One of the early attractions of PFI was that it allowed governments to evade their own borrowing rules because PFI projects did not necessarily count as public debt in the same way as government borrowing. Investment could therefore be undertaken without threatening spending limits. This was politically attractive but also led to the adoption of PFI in circumstances where a conventional project would have been cheaper (Gosling, 2004).
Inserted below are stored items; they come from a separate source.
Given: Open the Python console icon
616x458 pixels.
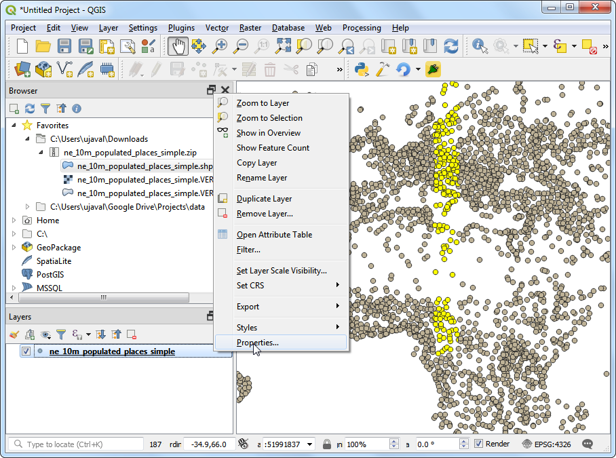Looking at the screenshot, I should (x=362, y=69).
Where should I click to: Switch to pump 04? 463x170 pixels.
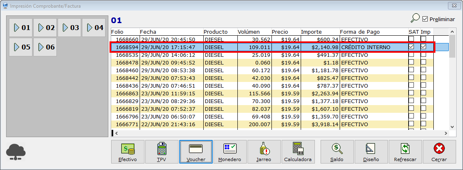click(x=94, y=28)
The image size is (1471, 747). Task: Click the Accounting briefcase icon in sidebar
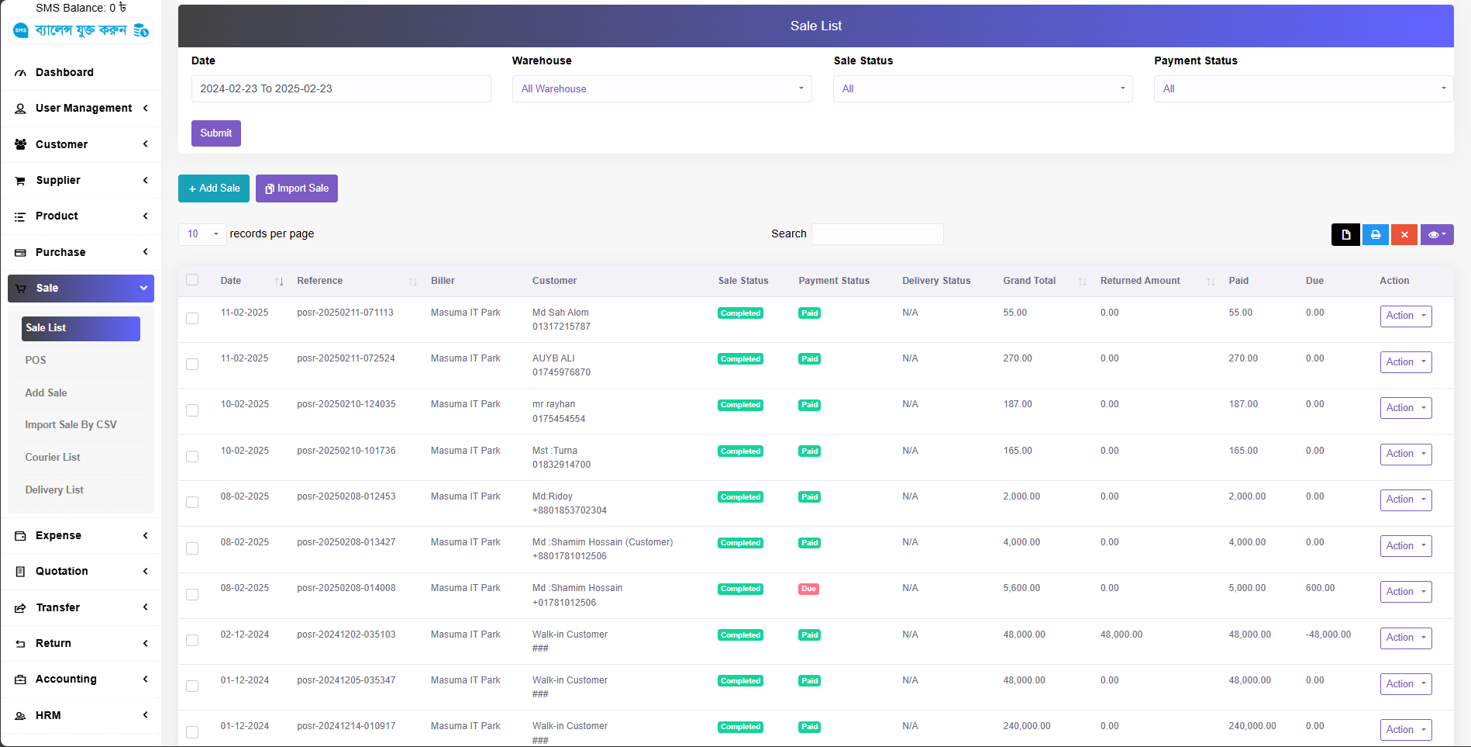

Nevertheless, PFI is public borrowing even if it is not recorded as such. The public sector must commit to repaying debt to private consortia in the same way as it would when settling any other debt (Heald and Geaughan, 1997). Therefore the perception that PPP/PFI generates additional resources over and above public investment is mistaken. In fact most authorities now acknowledge that PFI does not benefit the economy as whole but simply allows governments to manipulate their reported public borrowing figures. As noted by the World Bank (2007), lower public debt associated with the use of private finance is an artefact of governments' standards for financial reporting. Unitary charges do not depend on the government's subsequent demand for the services: so long as the private partner has properly constructed and maintained the facilities, the government must pay.

While the government's obligations to make these payments may not always entail an accounting liability, they do entail an economic liability: all the debt will be repaid by the public sector along with interest and returns for investors. As Heald (1997) has noted, the impact of PFI is to alter the timing of capital and interest payments, not their magnitude.